Sometime in the last few weeks between shopping and Thanksgiving and swim practice and competitions and my day job I found an NBA game featuring the Miami Heat and some other NBA team (there are really only 5 teams in the NBA: Heat, Lakers, Celtics, Spurs, Everybody Else).
I need to make one thing clear before moving on: I’m not an NBA fan. Sure I’ll tune in from time to time, but it’s only if I think there might be some adversity like players fighting fans or a fight on the court. That’s because adversity and drama are all the NBA is good for. Well, I also like to tune in to see how former Kentucky players are doing, but I call that research in the event I’m called on to make a recruiting pitch to a potential Wildcat some day. But the world of professional sports—especially professional basketball— has done a brilliant job of training me to look to it for a source of entertainment as opposed to finding some sort of inspiration in the true spirit of competition—the best-of-the-best matching their hearts, training, physical giftedness, and wit on a would-be field of battle.
Whereas in the silliness of my younger years I might have had a favorite team comprised of favorite players I grew to know, love, and respect, now I’m only looking for the story line. Since I don’t really care who wins or loses anymore, but how funny the commercials are or how compelling the story lines are, I no longer feel terrible after a loss (or feel the euphoria of a win, for that matter, but it’s a decent trade-off. But that’s for a future post.).
Given the pomp and circumstance of the new Miami Heat, the way Lebron James handled (or mishandled) his departure from Cleveland, The Decision, “I’ve decided to take my skills to South Beach,” and their early struggles, I actually thought there was a good chance to find adversity and drama for a few minutes … and I was right. Every time LBJ touched the ball. I mean every. single. time. The crowd booed him. And this wasn’t a Boston, Orlando, or LA. That is, this wasn’t a city that cares. Rather, it was a group of people that most likely just paid the admission to come out and boo Lebron. Gotta love that. It was as close to NBA-style magic as you’re going to get on a Tuesday night!
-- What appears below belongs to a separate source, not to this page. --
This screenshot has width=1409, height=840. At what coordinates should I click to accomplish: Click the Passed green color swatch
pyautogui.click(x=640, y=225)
I can’t remember anything that comes close to the curious case that has become Lebron James. Just a year ago he was the toast of the NBA, enjoying popularity, fame, and a future as bright as anyone that has come into the league. He had done a outstanding job of staying out of jail, a difficult task for NBA players, but also to his credit he had done a magnificent job managing his image, or “brand” if you will. The powder ceremony before tip-off was really cool. The sideline shows he and his Cavalier teammates would put on, well, that was just good stuff. Lebron was the coolest kid at Cool High.
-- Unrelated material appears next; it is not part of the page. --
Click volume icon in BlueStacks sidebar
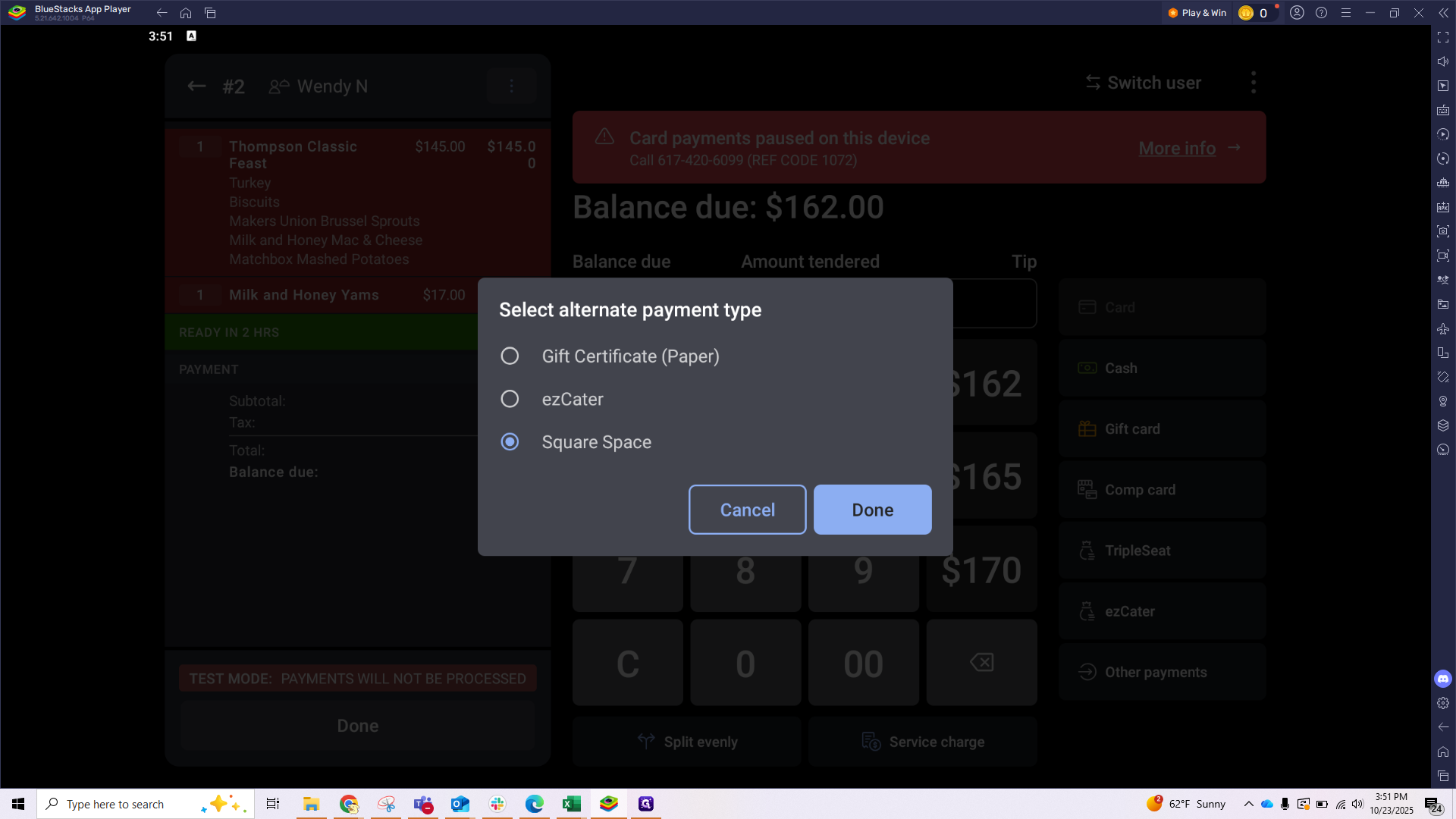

But that’s exactly what makes the present reality so interesting. To go from such a “can’t miss” position to being booed—not for a flagrant foul or for being the spoiler of a team’s opportunity to win, but more the role of perma-villain akin to Lex Luther—transcends the basketball court and moves into the realm of sociology. On the one hand, who can blame Lebron for taking the easy path. He’s made millions already and stands to make millions more. When you’re not even 30 years old yet and you’ve already pretty much solved life, at least on some levels, the idea of “going to work” probably loses a lot of appeal. So why not take the part-time job, share the load with two capable peers like Dwayne Wade and Chris Bosch, enjoy the fruits of your labor, and just spend your time honing your John Madden skills and hanging with friends in South Beach, right. I mean, who can blame him. “Magic, Bird, Michael were stupid,” Lebron et al must have thought. “Why not combine forces, make it easier, and add a wing on to my house for all the championship hardware soon to come.” So why, then, the boos. Do we really care that much?
Of course not. So it’s got to be something else. (But what, Agonistes! Please tell us!) Only if you insist. The boos and the collective outcry at the curious case of Lebron James is about betrayal. Maybe not the same cut-clear-to-the-heart betrayal as Robert the Bruce, but maybe closer than you’d think. We don’t mind it so much that athletes make more money in a year than many of us will make in a lifetime. We don’t mind it so much when they make dumb mistakes, squander opportunities, or make the occasional, yet very public, faux pas. I’d say many of us are only marginally bothered by that kind of stuff. But when it appears that you’re ducking the responsibility, accountability, and (most of all) the trial-by-fire fight required to enter a champion’s realm—that’s where, culturally speaking, we might have a problem.
Regardless of the accuracy of the sentiment, the reality is that in the world that we live in these larger than life individuals like Lebron James function as symbols of the indomitable human spirit. Most of us can’t dunk like Lebron or shoot like Lebron or run through obstacles like Lebron, but deep down maybe just maybe we realize that what he is able to do on the basketball court serves as a metaphor for how we must confront life every day—with an unstoppable spirit. What he offers, whether he wins or loses or wins the game or misses the last shot, is a physical and palpable manifestation of what it takes to remain in the proverbial game against overwhelming odds and where the stakes are off-the-charts high. So how do you feel when Maverick bugs out or when Superman makes the decision to become something less? It’s a betrayal because we expect more. It’s a betrayal because we deserve more. It’s a betrayal because the hero offers more.